• _Extract provided_:

— Begin —

Computers & Texts No. 11
Table of Contents
March 1996

A Response to Dr Reimer's review of The English Poetry Full-Text Database

Stephen Pocock
Managing Editor and Head of Data Conversion
Chadwyck-Healey Ltd

Dr Reimer is grateful that Chadwyck-Healey have undertaken such a 'mammoth project' as the English Poetry Full-Text Database, but he finds a number of faults with the database when he tries to use it for his own research, which focuses on fifteenth-century English verse. Dr Reimer criticises the overall editorial strategy, the detailed choice of texts, the level of transcription accuracy, and the software functionality. I would like to reply to Dr Reimer's criticisms because some of them stem from an understandable but, I would argue, unrealistic desire for a database of ideal texts and others arise from apparent misunderstandings about how the software for accessing the database works.

Editorial considerations

The editorial policy pursued by the creators of the database has been defended in print before by members of the project's Editorial Board (see Professor Daniel Karlin on the selection of editions in The English Poetry Full-Text Database Newsletter, issue 1 (December 1991), Professor Derek Brewer on the choice of early texts in Newsletter, issue 2 (May 1992) and Professor Howard Erskine-Hill on the editorial policy in practice in Newsletter, issue 4 (September 1993)). However, it is worthwhile to reiterate some of the points made in these pieces. With regard to overall editorial strategy, essentially what Dr Reimer is asking is that English Poetry should have edited all English verse up to 1900 on consistent principles. This is obviously absurd. For the great majority of texts in English Poetry there was little or no choice about what edition to use. Such texts inevitably vary from period to period and author to author. The one printing of a minor eighteenth-century author's poem, untouched by later editing, may well be inconsistent in editorial accidentals with a similarly treated nineteenth-century poem, and even more so with a sixteenth-century poem. We could never have attempted to remove the editorial inconsistencies that existed between such texts. The elimination of 'non-authorial variables' of which Dr Reimer writes is an impossible ideal; the best that can be achieved is to present a faithful version of the texts that people actually read at the time, and for the great majority of texts in the database, this is what we have done.

Authors whose output has been subject to significant editorial attention offer more complex problems and it may be added that one of the revelations of the database is how many of the major poets in English have only just begun to be adequately edited. When we needed to go to a later edition to complete a poet's accepted canon satisfactorily we did so. Copyright questions were an irritation and permission was refused for Chadwyck-Healey to use some texts that it would much have liked to include (for example The Riverside Chaucer (1988), Karina Williamson's Poetical Works of Christopher Smart (1980-)) but copyright availability was not a primary consideration in deciding the most suitable text to include. It is also worth Dr Reimer reflecting that had we consistently favoured recent editions he may have been breaking the law downloading the 790kb poem (an entire large volume) that he complains took him over half an hour to generate (how long did it take the original scribe to copy or editor to edit?). He might have considered a modern edition a 'better' (from his perspective) text, but he would not have been allowed to do any more than look at it.

— End —

Rows excerpted from a collection
— Begin —

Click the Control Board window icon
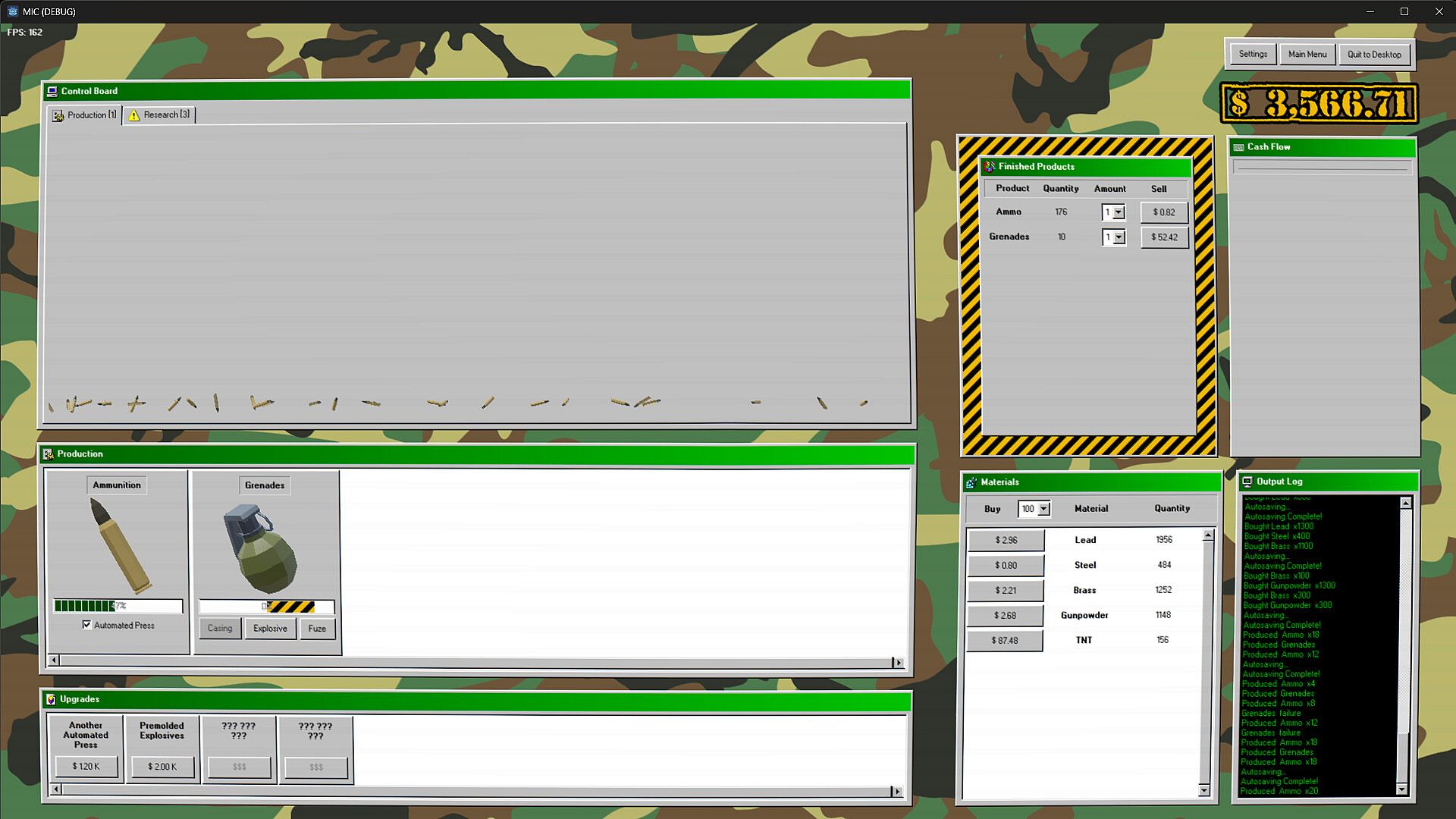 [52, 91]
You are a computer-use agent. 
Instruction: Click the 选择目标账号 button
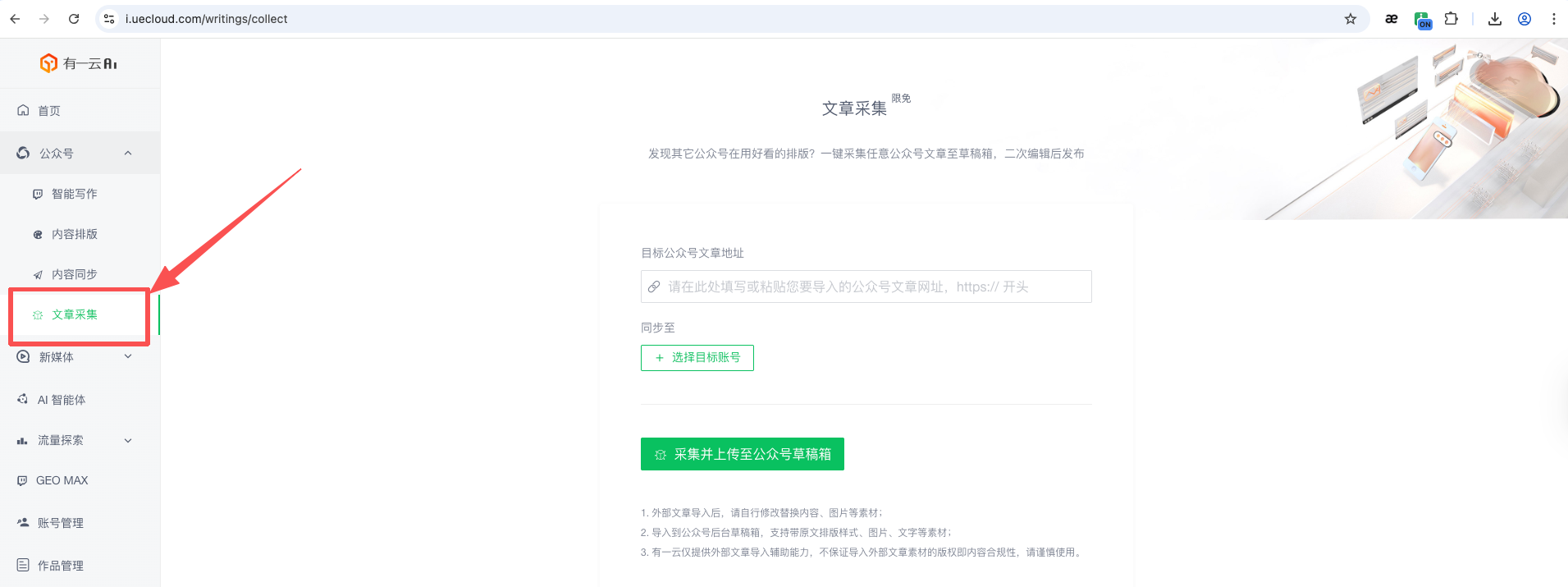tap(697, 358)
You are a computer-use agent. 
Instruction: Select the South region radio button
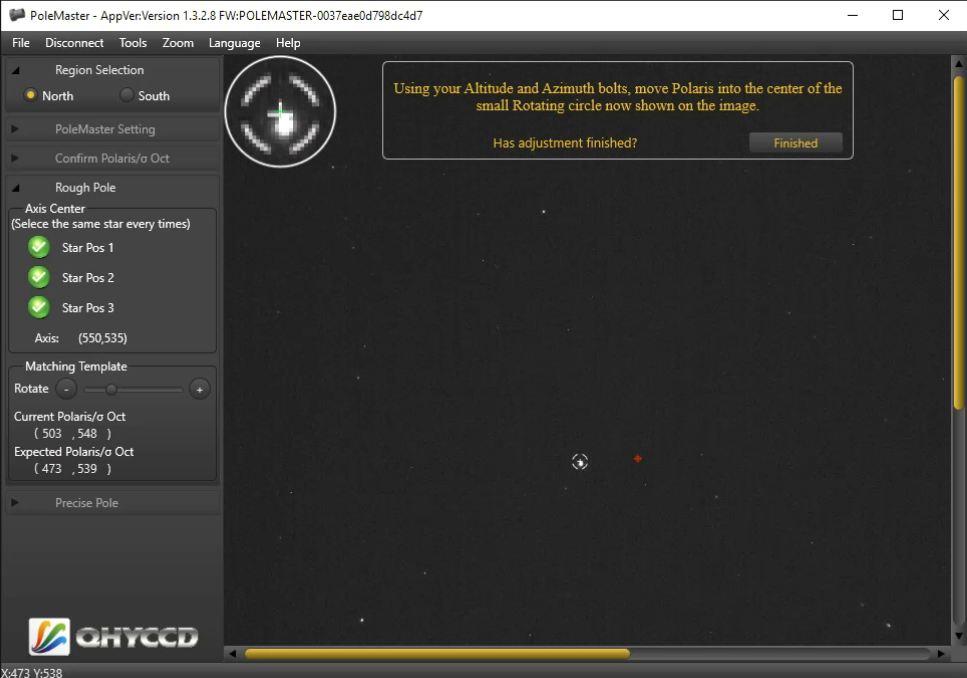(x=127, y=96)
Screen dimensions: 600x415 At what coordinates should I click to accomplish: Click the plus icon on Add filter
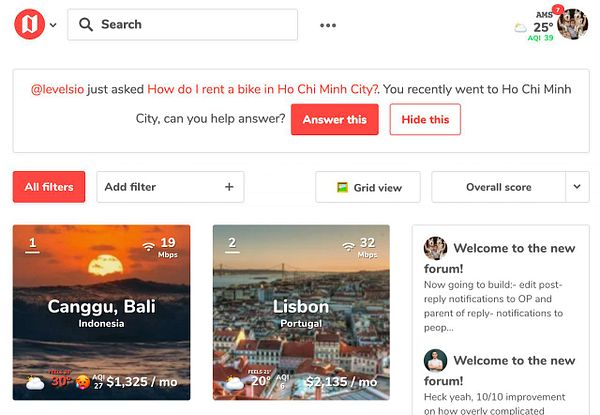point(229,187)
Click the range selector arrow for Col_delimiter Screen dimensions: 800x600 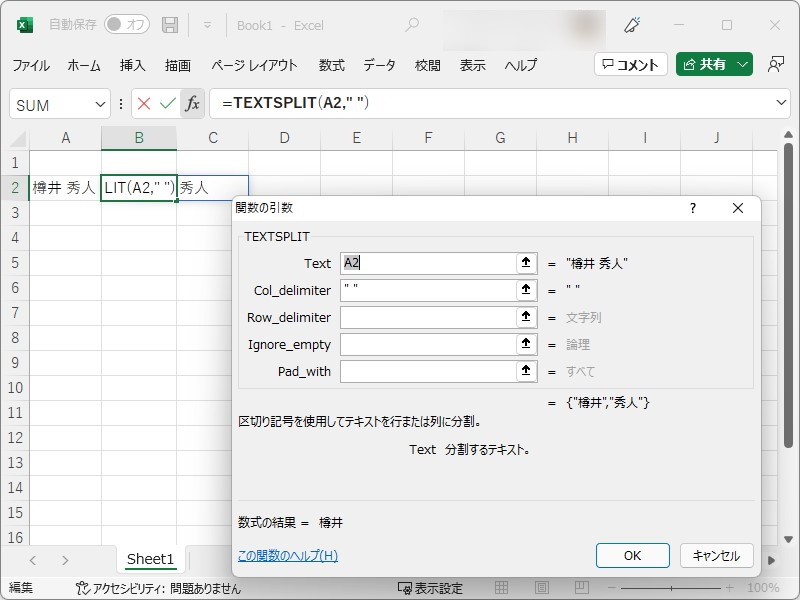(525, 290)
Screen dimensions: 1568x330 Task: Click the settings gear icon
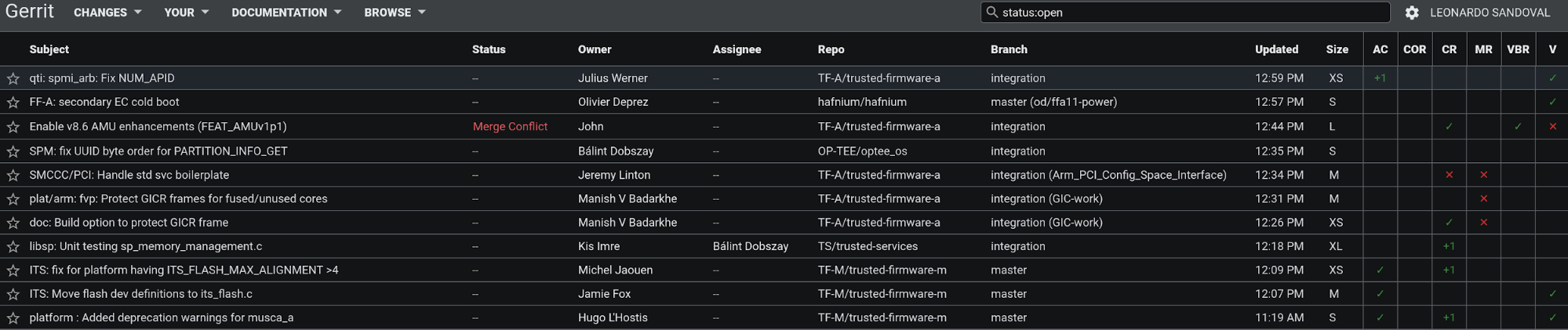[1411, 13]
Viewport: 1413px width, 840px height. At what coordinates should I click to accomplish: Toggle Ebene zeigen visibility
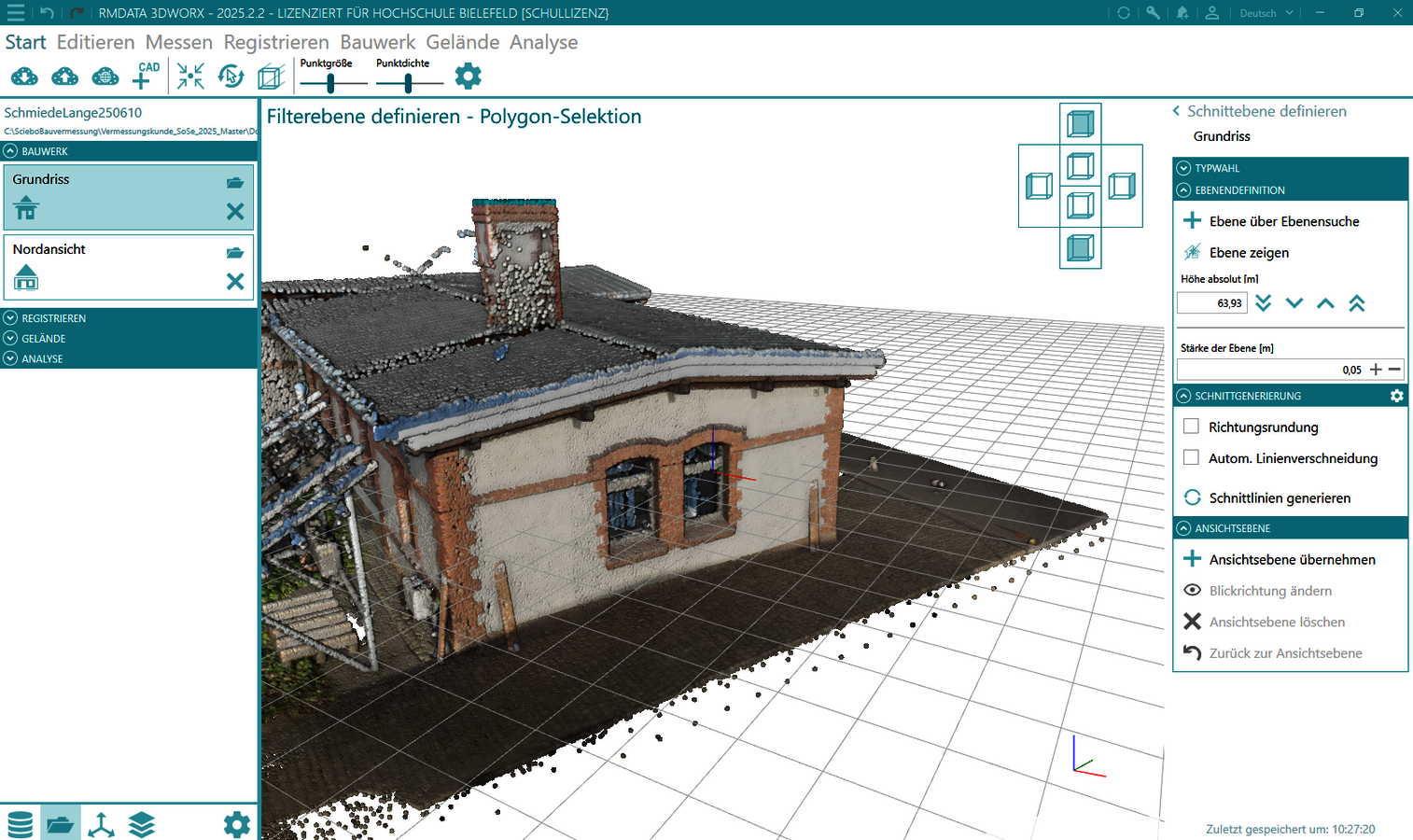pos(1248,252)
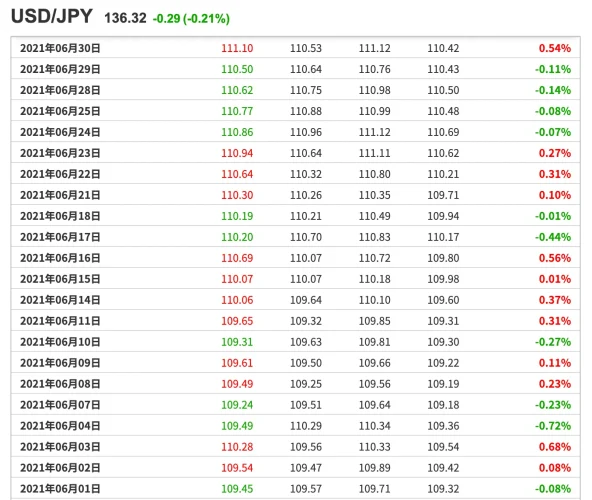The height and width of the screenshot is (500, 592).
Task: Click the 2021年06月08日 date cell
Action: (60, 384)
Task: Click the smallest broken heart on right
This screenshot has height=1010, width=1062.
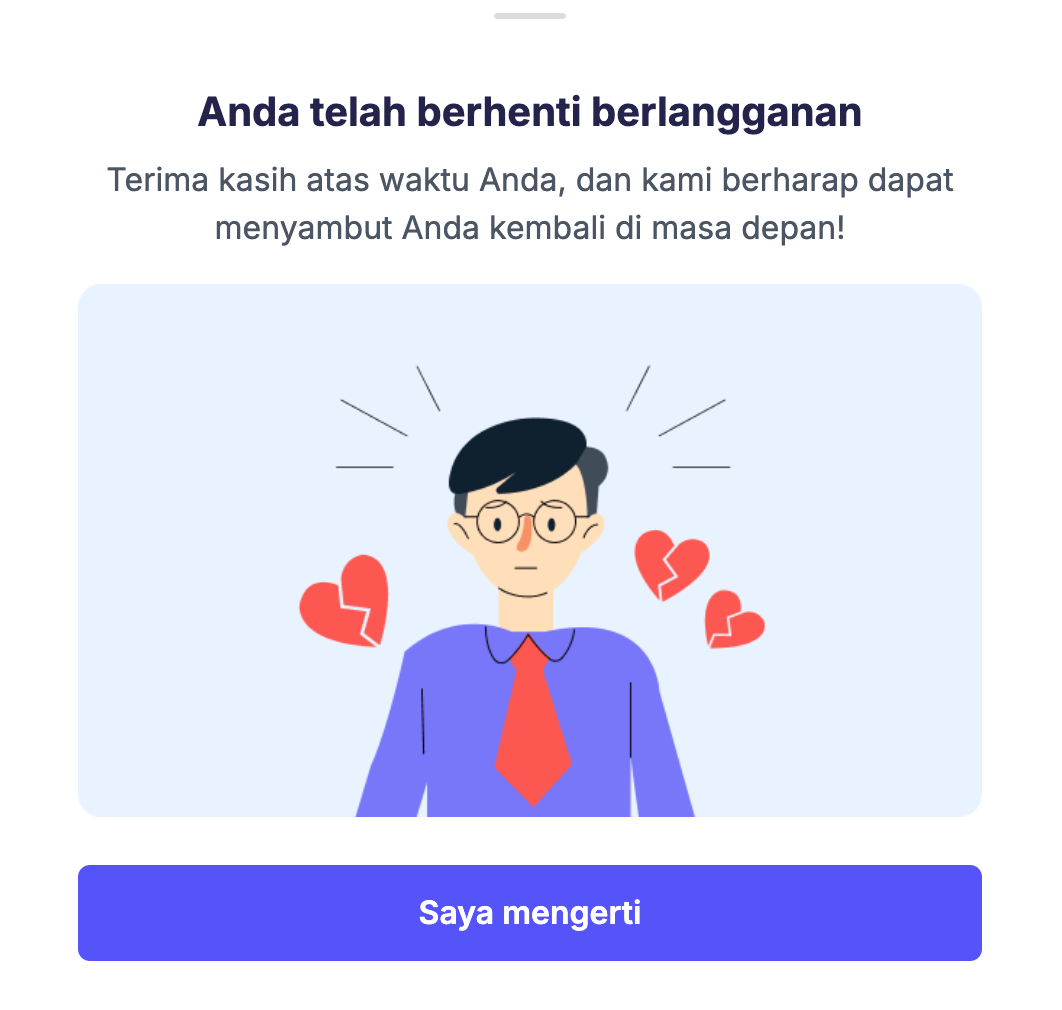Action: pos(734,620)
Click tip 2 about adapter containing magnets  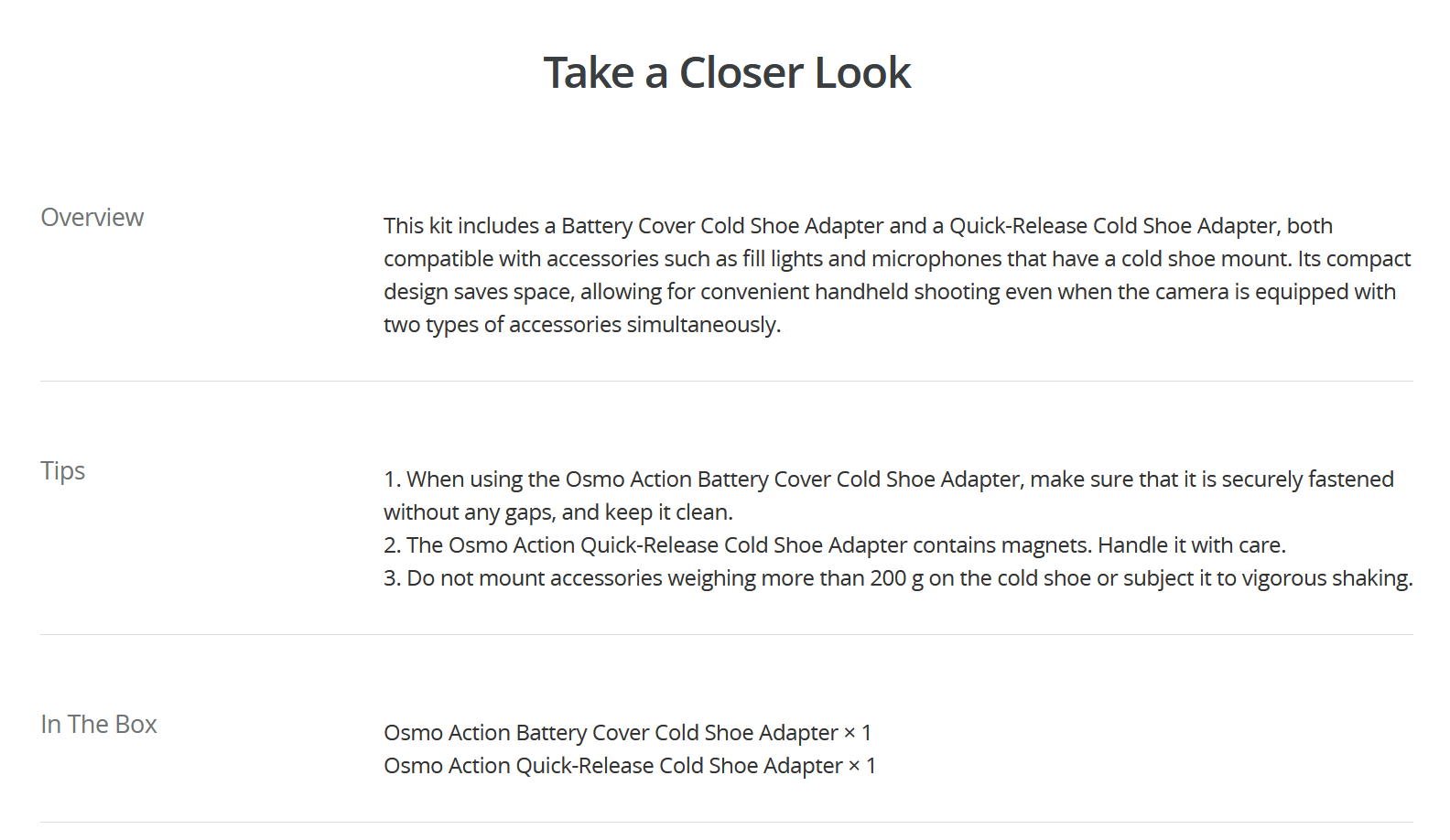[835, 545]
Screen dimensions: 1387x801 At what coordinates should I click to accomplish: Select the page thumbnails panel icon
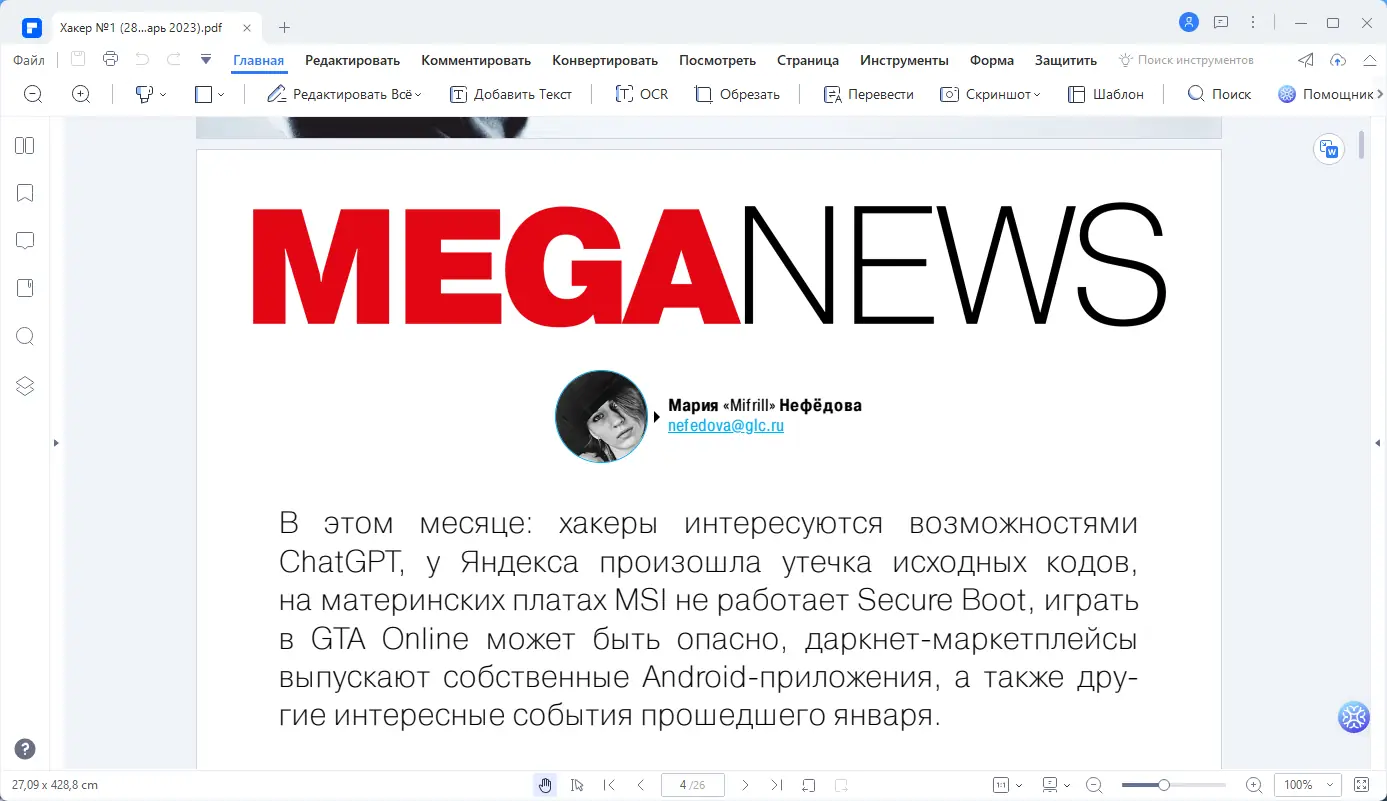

— End —

• _Task instructions_:
Quote the reply to Dr Reimer's review, everything from "Computers & Texts" down to "the database works.". These rows were taken from a separate source.

• _The solution_:
Computers & Texts No. 11
Table of Contents
March 1996

A Response to Dr Reimer's review of The English Poetry Full-Text Database

Stephen Pocock
Managing Editor and Head of Data Conversion
Chadwyck-Healey Ltd

Dr Reimer is grateful that Chadwyck-Healey have undertaken such a 'mammoth project' as the English Poetry Full-Text Database, but he finds a number of faults with the database when he tries to use it for his own research, which focuses on fifteenth-century English verse. Dr Reimer criticises the overall editorial strategy, the detailed choice of texts, the level of transcription accuracy, and the software functionality. I would like to reply to Dr Reimer's criticisms because some of them stem from an understandable but, I would argue, unrealistic desire for a database of ideal texts and others arise from apparent misunderstandings about how the software for accessing the database works.